Transcript
Introduction
"This book is not written as a personal history, but as a business story. I've tried to confine myself to matters of instructive interest. The chief object behind every episode is to offer helpful suggestions to those who will follow me and to save them some of the midnight groping, which I did. Any man who buys a lifetime of excessive application learns more about anything than others, owes a statement to successors."
"The results of research should be recorded. Every pioneer should blaze his trail. That is all I've tried to do. My only claim for credit is that I have probably worked twice as long as anybody else in this field. I have lived for many years in a vortex of advertising. Naturally, I learned more from experience than those who've had a lesser chance."
"Now I want that experience so far as possible to help others avoid the same difficult climb.

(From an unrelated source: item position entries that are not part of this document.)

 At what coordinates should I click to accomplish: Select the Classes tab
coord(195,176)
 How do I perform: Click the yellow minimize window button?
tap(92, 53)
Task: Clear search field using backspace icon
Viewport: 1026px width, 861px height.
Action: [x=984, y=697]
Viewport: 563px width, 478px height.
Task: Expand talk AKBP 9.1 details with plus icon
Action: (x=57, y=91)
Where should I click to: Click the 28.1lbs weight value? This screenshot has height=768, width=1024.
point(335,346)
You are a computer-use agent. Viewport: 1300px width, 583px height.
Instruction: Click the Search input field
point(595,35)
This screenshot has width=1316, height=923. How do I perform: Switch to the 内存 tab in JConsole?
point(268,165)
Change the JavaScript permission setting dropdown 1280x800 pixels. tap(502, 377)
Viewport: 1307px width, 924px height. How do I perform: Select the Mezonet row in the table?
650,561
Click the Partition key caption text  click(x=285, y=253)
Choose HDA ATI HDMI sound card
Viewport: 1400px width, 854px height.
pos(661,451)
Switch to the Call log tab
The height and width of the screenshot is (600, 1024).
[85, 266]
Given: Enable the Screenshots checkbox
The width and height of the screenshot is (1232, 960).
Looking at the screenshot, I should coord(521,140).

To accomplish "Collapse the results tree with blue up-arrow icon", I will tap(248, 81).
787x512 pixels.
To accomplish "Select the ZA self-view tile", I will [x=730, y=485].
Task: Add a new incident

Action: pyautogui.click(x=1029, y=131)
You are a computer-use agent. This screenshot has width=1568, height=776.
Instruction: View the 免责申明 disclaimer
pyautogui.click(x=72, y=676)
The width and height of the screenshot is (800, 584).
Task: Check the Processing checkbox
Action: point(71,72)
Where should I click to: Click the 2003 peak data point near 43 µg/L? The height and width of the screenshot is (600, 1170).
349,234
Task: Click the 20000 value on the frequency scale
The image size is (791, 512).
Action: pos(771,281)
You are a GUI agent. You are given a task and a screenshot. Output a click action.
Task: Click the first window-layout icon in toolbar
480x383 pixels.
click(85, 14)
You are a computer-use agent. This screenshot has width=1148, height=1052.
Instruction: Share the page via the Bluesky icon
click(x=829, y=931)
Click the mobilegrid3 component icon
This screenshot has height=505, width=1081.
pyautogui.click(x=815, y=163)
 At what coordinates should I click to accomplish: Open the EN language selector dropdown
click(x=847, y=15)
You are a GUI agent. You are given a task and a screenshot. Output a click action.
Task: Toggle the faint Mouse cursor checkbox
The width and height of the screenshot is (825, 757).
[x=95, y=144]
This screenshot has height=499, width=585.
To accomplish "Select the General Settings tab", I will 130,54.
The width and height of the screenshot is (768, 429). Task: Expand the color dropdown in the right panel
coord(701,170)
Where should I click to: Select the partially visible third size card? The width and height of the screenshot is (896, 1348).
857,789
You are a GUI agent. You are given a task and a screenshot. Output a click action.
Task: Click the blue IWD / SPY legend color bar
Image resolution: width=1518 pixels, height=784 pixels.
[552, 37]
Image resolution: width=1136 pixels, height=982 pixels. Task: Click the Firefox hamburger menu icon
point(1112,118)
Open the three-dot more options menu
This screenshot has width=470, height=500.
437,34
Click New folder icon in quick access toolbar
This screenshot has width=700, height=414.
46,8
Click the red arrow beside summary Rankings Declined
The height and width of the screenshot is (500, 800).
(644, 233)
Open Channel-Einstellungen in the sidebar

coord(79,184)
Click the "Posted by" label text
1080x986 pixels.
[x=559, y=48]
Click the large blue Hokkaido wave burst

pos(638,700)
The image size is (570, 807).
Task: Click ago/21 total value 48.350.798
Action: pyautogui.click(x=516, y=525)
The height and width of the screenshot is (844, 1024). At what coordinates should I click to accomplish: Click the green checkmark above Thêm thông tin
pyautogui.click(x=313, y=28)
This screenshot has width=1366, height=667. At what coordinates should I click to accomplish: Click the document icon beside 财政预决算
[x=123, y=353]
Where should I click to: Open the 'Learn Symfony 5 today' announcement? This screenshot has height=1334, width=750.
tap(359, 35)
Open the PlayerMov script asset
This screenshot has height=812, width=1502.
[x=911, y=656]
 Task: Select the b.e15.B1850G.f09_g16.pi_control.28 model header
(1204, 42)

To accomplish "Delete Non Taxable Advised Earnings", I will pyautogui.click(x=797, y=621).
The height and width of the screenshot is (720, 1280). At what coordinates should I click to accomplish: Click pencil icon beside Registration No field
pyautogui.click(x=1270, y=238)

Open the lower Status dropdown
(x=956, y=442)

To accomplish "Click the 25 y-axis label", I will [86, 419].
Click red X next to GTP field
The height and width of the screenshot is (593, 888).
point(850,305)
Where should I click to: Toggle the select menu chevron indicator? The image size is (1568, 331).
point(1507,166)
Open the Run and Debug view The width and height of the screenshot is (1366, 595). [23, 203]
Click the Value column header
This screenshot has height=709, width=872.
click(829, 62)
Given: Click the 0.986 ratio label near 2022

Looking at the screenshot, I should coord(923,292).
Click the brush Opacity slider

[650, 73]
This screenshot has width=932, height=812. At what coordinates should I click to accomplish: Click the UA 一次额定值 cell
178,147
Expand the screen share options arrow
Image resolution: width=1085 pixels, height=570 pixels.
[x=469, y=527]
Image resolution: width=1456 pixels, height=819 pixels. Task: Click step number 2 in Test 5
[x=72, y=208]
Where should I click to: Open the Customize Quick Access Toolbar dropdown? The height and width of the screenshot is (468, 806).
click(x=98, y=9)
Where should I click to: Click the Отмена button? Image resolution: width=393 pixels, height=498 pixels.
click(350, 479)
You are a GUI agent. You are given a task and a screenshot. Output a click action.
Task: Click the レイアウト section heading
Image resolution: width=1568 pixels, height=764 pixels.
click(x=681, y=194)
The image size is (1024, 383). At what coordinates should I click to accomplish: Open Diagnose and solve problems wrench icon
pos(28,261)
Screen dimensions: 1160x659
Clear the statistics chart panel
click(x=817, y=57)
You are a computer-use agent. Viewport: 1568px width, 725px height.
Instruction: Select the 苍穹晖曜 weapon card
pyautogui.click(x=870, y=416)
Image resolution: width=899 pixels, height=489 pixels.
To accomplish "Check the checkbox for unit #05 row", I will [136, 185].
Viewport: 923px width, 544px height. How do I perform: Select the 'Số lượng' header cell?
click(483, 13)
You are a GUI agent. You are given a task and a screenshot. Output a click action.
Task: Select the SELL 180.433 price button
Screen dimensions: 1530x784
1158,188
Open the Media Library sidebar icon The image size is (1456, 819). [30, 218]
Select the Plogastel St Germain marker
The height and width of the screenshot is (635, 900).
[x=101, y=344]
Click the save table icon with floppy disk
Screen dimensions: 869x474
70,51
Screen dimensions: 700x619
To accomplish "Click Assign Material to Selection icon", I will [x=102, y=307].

I set down these findings solely for the purpose of aiding others to start far up the heights I scaled. There is nothing to be gained for myself, save the satisfaction. Had someone set down a record like this when I began, I would have blessed him for it. Then with the efforts I here describe, I might have attained some peaks in advertising beyond any of us now. May I live to see others do that?"
That is Claude Hopkins describing the why behind writing his autobiography, and that's an excerpt from the book that I'm going to talk to you about today, which is, My Life in Advertising written by Claude Hopkins. Okay. So before I jump back into the book, let me quickly tie this into everything else that we've been learning. Last week, I did another biography on David Ogilvy. David talks about all the people that influenced his career, all the ideas that he picked up from people that came before him that he applied to his work and founding his company. And one of those is Claude Hopkins.